# TASK BRIEF
The answer must consist solely of the lines from the one containing "Select the E2520" to the end of the entries below, repeated exactly.

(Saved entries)

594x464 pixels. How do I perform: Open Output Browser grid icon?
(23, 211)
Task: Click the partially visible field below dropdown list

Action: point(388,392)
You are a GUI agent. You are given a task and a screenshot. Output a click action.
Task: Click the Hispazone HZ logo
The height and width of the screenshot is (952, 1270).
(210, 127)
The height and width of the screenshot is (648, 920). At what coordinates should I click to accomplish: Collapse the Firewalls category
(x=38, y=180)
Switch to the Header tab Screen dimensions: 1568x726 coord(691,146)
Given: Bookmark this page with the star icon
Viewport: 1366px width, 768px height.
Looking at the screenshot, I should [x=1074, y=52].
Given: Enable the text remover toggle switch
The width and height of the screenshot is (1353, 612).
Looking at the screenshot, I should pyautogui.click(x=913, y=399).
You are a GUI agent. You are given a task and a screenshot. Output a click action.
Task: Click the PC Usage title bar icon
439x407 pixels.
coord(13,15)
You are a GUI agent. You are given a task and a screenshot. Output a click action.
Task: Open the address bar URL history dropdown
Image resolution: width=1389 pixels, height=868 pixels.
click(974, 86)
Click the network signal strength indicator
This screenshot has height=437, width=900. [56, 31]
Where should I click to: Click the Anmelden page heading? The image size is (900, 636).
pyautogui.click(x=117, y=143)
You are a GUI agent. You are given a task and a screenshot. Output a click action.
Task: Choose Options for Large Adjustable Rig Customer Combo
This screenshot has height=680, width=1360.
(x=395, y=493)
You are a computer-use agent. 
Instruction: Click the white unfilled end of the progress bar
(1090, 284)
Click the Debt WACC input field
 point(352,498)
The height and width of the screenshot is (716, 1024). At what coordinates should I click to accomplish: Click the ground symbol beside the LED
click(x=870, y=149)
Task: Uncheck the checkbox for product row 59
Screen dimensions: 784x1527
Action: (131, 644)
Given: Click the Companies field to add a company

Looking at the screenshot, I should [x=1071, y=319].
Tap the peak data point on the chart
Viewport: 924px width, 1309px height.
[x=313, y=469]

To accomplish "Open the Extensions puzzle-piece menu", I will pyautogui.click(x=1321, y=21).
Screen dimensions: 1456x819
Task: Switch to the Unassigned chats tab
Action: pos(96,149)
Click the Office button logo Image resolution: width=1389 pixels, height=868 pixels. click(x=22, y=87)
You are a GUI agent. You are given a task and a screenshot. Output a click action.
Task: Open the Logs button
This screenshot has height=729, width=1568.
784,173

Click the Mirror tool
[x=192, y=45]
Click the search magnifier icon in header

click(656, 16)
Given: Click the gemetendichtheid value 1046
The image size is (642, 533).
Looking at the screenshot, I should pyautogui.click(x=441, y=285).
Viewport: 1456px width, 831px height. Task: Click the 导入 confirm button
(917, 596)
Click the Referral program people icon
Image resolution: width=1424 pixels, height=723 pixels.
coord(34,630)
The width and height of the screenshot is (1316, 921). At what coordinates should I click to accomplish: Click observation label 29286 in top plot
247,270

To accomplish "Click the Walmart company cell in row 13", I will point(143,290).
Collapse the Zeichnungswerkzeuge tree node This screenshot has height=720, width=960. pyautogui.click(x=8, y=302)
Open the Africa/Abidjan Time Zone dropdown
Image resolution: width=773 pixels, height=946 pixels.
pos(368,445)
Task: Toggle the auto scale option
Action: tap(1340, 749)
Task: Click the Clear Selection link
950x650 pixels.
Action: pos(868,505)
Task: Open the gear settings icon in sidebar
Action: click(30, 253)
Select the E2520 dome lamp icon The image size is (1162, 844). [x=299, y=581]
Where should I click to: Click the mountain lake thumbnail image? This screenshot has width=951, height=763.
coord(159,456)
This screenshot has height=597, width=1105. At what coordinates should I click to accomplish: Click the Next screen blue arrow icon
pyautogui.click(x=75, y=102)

# YOUR RESPONSE
Select the E2520 dome lamp icon The image size is (1162, 844). [x=299, y=581]
Where should I click to: Click the mountain lake thumbnail image? This screenshot has width=951, height=763.
coord(159,456)
This screenshot has height=597, width=1105. At what coordinates should I click to accomplish: Click the Next screen blue arrow icon
pyautogui.click(x=75, y=102)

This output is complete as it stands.